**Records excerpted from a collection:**
______
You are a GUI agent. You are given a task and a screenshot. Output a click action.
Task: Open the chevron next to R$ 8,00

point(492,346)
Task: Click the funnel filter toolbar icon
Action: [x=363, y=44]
______
**ACTIVITY:** A faithful, word-for-word copy of the data is the expected answer.

**RESPONSE FOR THIS EXERCISE:**
You are a GUI agent. You are given a task and a screenshot. Output a click action.
Task: Open the chevron next to R$ 8,00

point(492,346)
Task: Click the funnel filter toolbar icon
Action: [x=363, y=44]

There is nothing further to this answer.